** begin DATASET EXCERPTS **
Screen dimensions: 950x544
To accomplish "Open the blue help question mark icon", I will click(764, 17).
** end DATASET EXCERPTS **
** begin DATASET EXCERPTS **
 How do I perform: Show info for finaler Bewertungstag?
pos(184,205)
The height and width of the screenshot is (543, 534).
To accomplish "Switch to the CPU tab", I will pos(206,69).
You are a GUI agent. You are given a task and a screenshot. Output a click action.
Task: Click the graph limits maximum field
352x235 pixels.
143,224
** end DATASET EXCERPTS **
> **SHORT TASK**: Give the rows from the one containing "Screen dimensions: 950x544" through the one containing "will click(764, 17)." as a Markdown table with the columns Row and Line, leaving out blank lines.

> **FINISHED EXERCISE**:
| Row | Line |
|---|---|
| 1 | Screen dimensions: 950x544 |
| 2 | To accomplish "Open the blue help question mark icon", I will click(764, 17). |